Copy out the listing from the line containing "マネー・ローンダリング及びテロ資金供与対策に関するお客さまへのお願い (92, 2487)" to the line containing "August 2018 (32, 806)", both included, with no changes and nothing else.

--- Start Data listing ---

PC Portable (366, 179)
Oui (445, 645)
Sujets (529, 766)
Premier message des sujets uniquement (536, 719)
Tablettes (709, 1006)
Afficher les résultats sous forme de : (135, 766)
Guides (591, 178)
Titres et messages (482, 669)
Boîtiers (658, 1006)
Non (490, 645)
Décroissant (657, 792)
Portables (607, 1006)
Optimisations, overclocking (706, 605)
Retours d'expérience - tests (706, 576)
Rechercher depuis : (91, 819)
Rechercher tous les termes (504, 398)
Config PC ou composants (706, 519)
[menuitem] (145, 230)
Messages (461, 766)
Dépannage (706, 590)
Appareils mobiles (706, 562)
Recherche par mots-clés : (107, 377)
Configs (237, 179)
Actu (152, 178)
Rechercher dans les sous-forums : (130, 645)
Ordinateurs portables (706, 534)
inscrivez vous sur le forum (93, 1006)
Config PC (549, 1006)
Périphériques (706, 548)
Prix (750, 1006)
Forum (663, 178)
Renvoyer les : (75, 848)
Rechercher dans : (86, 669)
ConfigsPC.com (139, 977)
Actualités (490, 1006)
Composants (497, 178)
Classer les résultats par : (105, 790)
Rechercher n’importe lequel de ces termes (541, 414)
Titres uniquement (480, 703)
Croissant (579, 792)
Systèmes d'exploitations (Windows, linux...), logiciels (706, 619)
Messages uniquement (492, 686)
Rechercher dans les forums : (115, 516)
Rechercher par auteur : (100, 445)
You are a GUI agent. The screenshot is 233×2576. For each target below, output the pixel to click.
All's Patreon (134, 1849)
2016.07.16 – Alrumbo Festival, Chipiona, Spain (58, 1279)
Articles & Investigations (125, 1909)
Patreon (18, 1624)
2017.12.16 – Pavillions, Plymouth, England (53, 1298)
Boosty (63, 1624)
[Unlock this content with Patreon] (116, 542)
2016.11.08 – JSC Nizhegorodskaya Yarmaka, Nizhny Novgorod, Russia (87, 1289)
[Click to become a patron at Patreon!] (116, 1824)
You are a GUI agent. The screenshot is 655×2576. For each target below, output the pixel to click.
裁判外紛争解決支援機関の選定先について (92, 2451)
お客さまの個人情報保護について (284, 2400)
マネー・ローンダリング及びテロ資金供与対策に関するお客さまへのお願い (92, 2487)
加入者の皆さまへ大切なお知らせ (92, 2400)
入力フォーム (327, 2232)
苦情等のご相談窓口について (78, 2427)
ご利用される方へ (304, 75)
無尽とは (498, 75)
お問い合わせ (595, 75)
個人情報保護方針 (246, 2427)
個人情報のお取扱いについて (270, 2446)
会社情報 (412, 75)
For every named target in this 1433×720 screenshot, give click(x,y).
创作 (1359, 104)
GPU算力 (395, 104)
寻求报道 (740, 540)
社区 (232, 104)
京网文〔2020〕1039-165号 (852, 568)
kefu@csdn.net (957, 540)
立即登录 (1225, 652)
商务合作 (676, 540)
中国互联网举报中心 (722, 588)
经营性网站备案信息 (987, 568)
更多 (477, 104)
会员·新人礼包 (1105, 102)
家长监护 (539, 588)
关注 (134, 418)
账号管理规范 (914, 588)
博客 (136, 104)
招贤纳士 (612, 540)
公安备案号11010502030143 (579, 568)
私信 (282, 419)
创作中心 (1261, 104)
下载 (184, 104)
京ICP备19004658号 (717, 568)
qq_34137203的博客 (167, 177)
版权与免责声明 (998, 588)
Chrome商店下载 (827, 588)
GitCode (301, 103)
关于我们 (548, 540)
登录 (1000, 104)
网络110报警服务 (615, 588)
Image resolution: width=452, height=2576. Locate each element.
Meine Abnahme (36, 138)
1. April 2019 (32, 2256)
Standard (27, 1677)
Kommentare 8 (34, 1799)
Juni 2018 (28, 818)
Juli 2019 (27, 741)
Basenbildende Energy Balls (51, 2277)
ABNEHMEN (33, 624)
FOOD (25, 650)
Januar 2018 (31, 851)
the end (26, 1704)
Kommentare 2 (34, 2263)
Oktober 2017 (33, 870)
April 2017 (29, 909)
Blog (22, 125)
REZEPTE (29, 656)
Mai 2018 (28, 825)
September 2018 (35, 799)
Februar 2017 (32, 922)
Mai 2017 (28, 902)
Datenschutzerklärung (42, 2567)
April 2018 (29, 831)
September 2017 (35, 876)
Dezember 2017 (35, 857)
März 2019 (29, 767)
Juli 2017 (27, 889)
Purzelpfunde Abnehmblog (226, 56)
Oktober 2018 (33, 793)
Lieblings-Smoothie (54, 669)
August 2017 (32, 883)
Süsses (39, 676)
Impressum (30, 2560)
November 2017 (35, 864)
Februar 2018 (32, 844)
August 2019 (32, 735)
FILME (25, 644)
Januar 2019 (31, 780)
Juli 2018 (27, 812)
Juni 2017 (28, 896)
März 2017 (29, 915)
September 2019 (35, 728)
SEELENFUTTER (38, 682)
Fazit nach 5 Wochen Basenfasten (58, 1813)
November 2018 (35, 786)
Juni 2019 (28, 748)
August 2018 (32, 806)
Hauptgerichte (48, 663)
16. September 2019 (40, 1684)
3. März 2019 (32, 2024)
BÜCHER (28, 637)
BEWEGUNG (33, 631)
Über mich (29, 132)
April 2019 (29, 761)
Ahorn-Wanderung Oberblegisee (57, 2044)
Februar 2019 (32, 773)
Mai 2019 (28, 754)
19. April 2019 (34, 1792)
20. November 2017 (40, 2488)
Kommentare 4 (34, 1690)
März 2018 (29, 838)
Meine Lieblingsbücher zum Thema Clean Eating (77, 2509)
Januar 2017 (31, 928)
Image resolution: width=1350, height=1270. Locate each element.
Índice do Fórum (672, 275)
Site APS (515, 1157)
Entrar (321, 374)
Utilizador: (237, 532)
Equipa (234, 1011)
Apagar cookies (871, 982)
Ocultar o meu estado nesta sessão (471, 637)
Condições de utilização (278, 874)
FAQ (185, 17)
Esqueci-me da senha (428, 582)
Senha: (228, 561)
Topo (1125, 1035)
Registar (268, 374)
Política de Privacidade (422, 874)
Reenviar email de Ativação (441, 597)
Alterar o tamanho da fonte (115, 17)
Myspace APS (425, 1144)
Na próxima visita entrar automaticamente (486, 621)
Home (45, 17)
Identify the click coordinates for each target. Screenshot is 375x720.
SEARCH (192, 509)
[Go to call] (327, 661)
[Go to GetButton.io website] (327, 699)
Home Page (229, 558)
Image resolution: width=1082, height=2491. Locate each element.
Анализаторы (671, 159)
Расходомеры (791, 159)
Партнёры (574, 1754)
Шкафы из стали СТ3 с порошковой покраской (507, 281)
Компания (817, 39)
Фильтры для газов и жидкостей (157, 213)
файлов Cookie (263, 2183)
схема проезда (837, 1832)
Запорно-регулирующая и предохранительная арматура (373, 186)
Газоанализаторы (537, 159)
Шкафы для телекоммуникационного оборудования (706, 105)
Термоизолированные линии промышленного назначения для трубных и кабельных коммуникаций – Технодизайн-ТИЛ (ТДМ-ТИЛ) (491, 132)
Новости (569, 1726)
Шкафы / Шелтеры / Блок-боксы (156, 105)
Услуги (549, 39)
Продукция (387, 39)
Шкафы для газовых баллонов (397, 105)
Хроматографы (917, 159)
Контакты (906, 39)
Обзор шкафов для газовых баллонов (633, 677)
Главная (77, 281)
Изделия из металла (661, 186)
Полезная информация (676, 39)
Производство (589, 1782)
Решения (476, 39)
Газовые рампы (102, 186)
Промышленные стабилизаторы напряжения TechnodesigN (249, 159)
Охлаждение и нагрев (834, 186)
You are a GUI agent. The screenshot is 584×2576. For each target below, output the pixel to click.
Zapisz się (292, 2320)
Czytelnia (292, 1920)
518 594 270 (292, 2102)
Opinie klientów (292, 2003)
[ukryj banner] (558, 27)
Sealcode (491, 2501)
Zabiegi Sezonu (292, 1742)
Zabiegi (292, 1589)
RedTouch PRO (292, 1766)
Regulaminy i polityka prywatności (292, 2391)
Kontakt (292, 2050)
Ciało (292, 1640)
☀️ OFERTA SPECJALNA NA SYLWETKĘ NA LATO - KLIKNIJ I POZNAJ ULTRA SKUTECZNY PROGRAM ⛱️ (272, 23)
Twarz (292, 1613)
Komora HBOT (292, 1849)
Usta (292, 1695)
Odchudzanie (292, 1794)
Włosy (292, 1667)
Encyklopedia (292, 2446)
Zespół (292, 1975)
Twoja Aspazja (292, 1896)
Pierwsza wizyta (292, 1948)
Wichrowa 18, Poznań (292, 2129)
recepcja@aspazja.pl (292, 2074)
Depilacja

--- End Data listing ---

**Expected answer**.
マネー・ローンダリング及びテロ資金供与対策に関するお客さまへのお願い (92, 2487)
加入者の皆さまへ大切なお知らせ (92, 2400)
入力フォーム (327, 2232)
苦情等のご相談窓口について (78, 2427)
ご利用される方へ (304, 75)
無尽とは (498, 75)
お問い合わせ (595, 75)
個人情報保護方針 (246, 2427)
個人情報のお取扱いについて (270, 2446)
会社情報 (412, 75)
For every named target in this 1433×720 screenshot, give click(x,y).
创作 (1359, 104)
GPU算力 (395, 104)
寻求报道 (740, 540)
社区 (232, 104)
京网文〔2020〕1039-165号 (852, 568)
kefu@csdn.net (957, 540)
立即登录 (1225, 652)
商务合作 (676, 540)
中国互联网举报中心 (722, 588)
经营性网站备案信息 (987, 568)
更多 (477, 104)
会员·新人礼包 (1105, 102)
家长监护 (539, 588)
关注 (134, 418)
账号管理规范 (914, 588)
博客 (136, 104)
招贤纳士 (612, 540)
公安备案号11010502030143 (579, 568)
私信 (282, 419)
创作中心 (1261, 104)
下载 (184, 104)
京ICP备19004658号 (717, 568)
qq_34137203的博客 (167, 177)
版权与免责声明 (998, 588)
Chrome商店下载 (827, 588)
GitCode (301, 103)
关于我们 (548, 540)
登录 (1000, 104)
网络110报警服务 (615, 588)
Image resolution: width=452, height=2576. Locate each element.
Meine Abnahme (36, 138)
1. April 2019 (32, 2256)
Standard (27, 1677)
Kommentare 8 (34, 1799)
Juni 2018 (28, 818)
Juli 2019 (27, 741)
Basenbildende Energy Balls (51, 2277)
ABNEHMEN (33, 624)
FOOD (25, 650)
Januar 2018 (31, 851)
the end (26, 1704)
Kommentare 2 (34, 2263)
Oktober 2017 (33, 870)
April 2017 (29, 909)
Blog (22, 125)
REZEPTE (29, 656)
Mai 2018 (28, 825)
September 2018 (35, 799)
Februar 2017 (32, 922)
Mai 2017 (28, 902)
Datenschutzerklärung (42, 2567)
April 2018 (29, 831)
September 2017 (35, 876)
Dezember 2017 (35, 857)
März 2019 (29, 767)
Juli 2017 (27, 889)
Purzelpfunde Abnehmblog (226, 56)
Oktober 2018 (33, 793)
Lieblings-Smoothie (54, 669)
August 2017 (32, 883)
Süsses (39, 676)
Impressum (30, 2560)
November 2017 (35, 864)
Februar 2018 (32, 844)
August 2019 (32, 735)
FILME (25, 644)
Januar 2019 (31, 780)
Juli 2018 (27, 812)
Juni 2017 (28, 896)
März 2017 (29, 915)
September 2019 (35, 728)
SEELENFUTTER (38, 682)
Fazit nach 5 Wochen Basenfasten (58, 1813)
November 2018 (35, 786)
Juni 2019 (28, 748)
August 2018 (32, 806)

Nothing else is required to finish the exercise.